Der Vater bleibt ein Mysterium. Ein Nebelschleier durch den ich nicht schauen kann. So sehr ich die Augen auch zusammenkneife, ich steige nicht durch das Versteckspiel, bin wie ein Wachhund, der jede Regung des Vaters aufmerksam beobachtet, wie seine Eigenart, sich stundenlang in Zeitungen zu vertiefen und dabei alles um sich herum zu vergessen. Sucht er etwas Bestimmtes? An anderen Stellen beeindruckt er mich, indem es ihm wie von Zauberhand gelingt, Unwirkliches wahr werden zu lassen und seinem Sohn auch ohne Geld Dinge zu ermöglichen. Wie er das anstellt, ist sein Geheimnis. Doch manchmal öffnen sich die Schleusen zur verborgenen Vaterwelt. Wenn er nachts von Albträumen heimgesucht wird und sich sein Sohn rührend um ihn kümmert. Genau dann verschwindet der Nebelschleier, erahne ich den Kern des Ganzen und bleibe trotzdem enttäuscht mit leeren Händen zurück. Eine Auflösung gibt es nämlich nicht, nur eine Ahnung, die schattenhaft durch den Roman schleicht. Irgendetwas ist passiert. Nur was? Statt auf eine Antwort stoße ich auf tiefes Schweigen. Also bewege ich mich weiter mit den beiden durch dieses befremdliche Leben – bis es zum Eklat kommt. Eine unerwartete Wendung, mit der ich insgeheim gerechnet habe und doch kracht sie überraschend laut in den Lesefluss.

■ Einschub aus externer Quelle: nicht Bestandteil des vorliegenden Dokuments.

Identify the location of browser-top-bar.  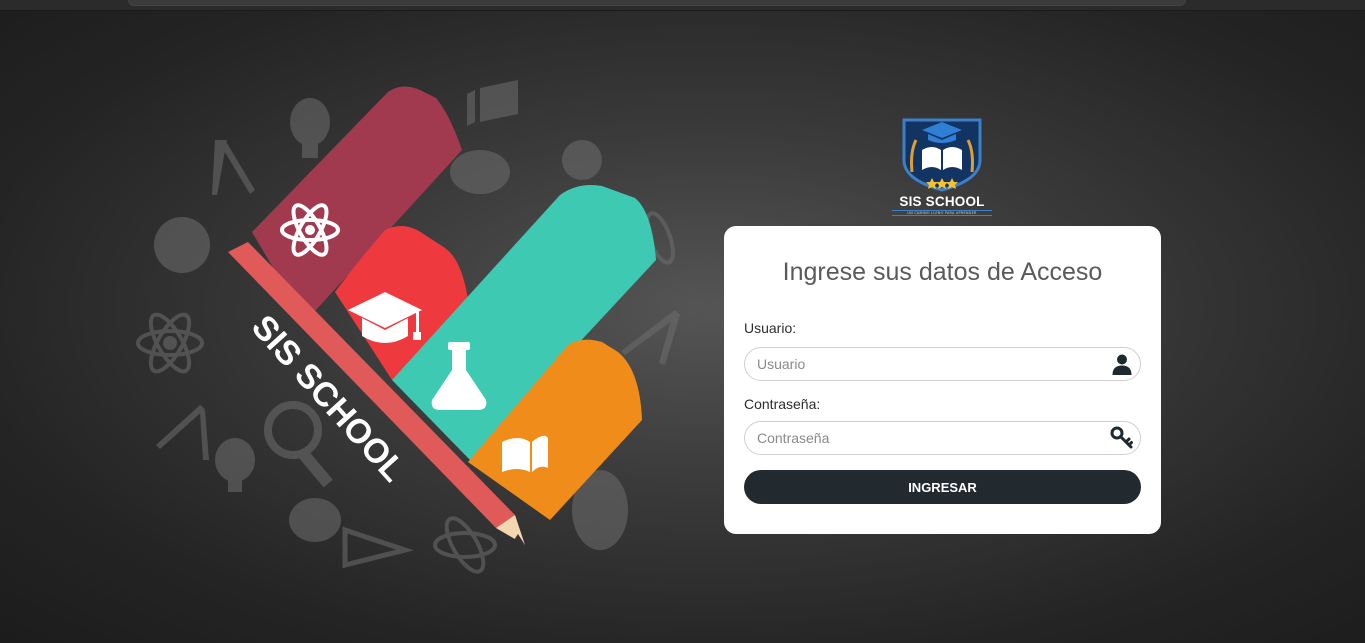
(682, 6).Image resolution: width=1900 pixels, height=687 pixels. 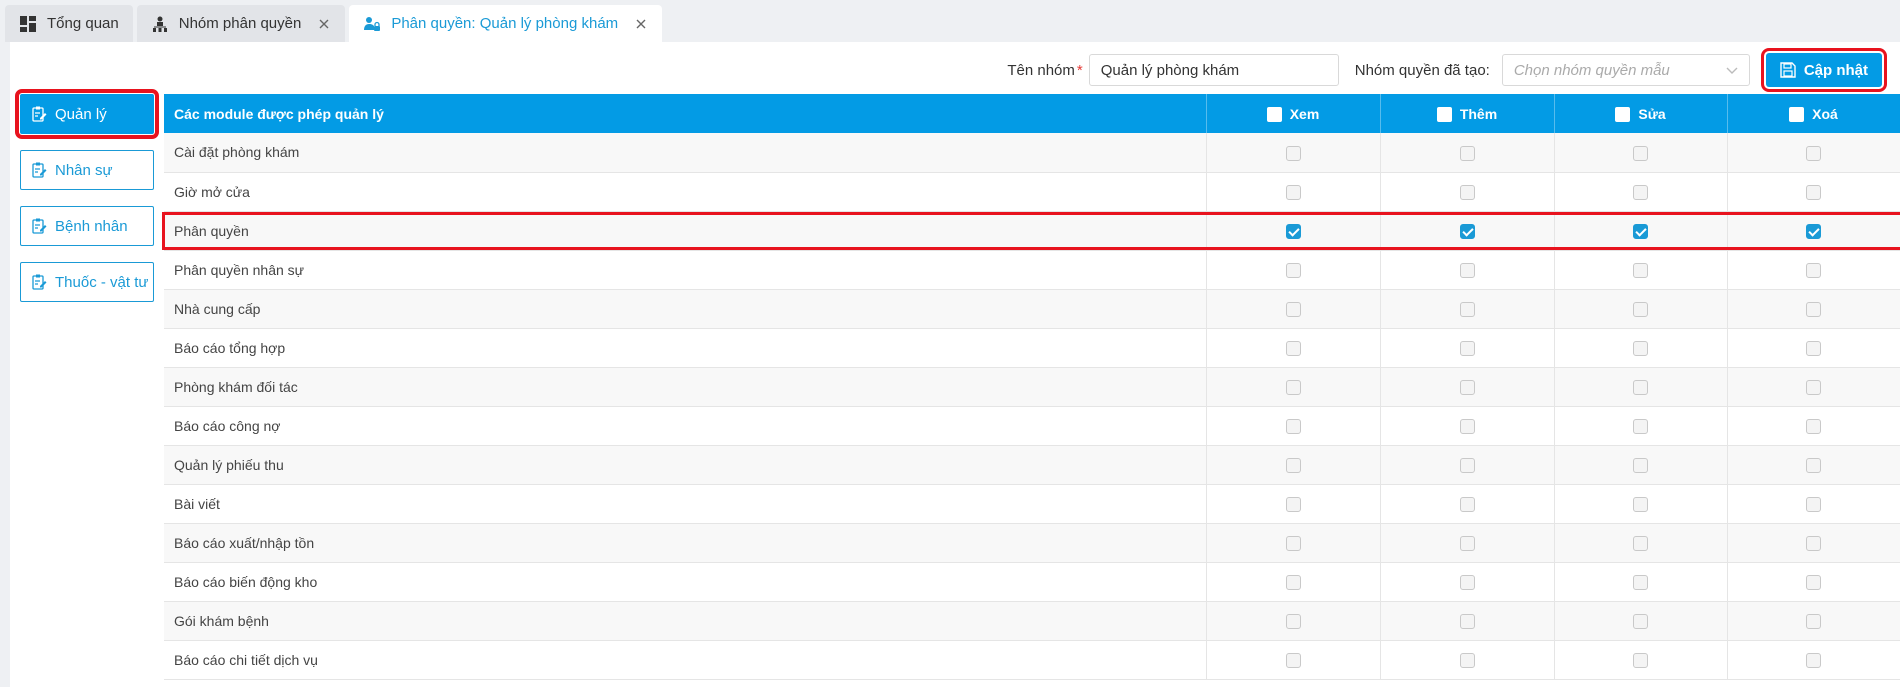 What do you see at coordinates (1814, 114) in the screenshot?
I see `column-header-delete: Xoá` at bounding box center [1814, 114].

Der Roman erfasst mich wie ein Schlag. Obwohl der dänische Autor in einem nüchternen Ton erzählt, rüttelt er an den Festungen meiner Gefühle. Nicht zuletzt auch durch die Geschichte, die unter die Haut geht. Einerseits ist der Ich-Erzähler ein Verlorener am Rande der Gesellschaft, ein isolierter junger Mensch, der nie seinem Herzenswunsch – dem Schulbesuch – nachgehen kann und ganz allein bleibt. Andererseits ist er ein leuchtender Stern im dunklen Universum seines Vaters. Von ihm erhält er die Aufmerksamkeit und Zuneigung, die man sich als Kind wünscht. Nach dem großen Eklat seiner Kindheit, folgt bald der nächste, als er älter ist. Ein Ereignis, das kein Richtig und kein Falsch duldet. War es nur eine notwendige Konsequenz oder ein Akt der bedingungslosen Liebe?
Jonas T. Bengtsson verwandelt mit seiner Erzählkunst einen ruhigen Fluss in einen tobenden Strudel, darin liegt für mich die Kraft dieses Romans. Unglaublich, wie ihm das mit seiner schlichten Sprache gelingt. Er bringt Glas zum Dampfen. Im Mittelpunkt leuchtet die Liebe zwischen Vater und Sohn, die keine Schranken kennt und den Normen der Gesellschaft trotzt. Es zählt einzig und allein das Band, das sie verbindet. Ein Vater, der nur das Beste für seinen Jungen will und für ihn da ist. Eine Beziehung, die den Jungen für sein Leben prägt. Dieses Band ist widerstandsfähig, es brennt sich in das Herz des Jungen und der Leserin – bis zum Schluss.
Jonas T. Bengtsson: Wie keiner sonst. Aus dem Dänischen von Frank Zuber. Kein & Aber 2013, 448 Seiten, 22,90 €.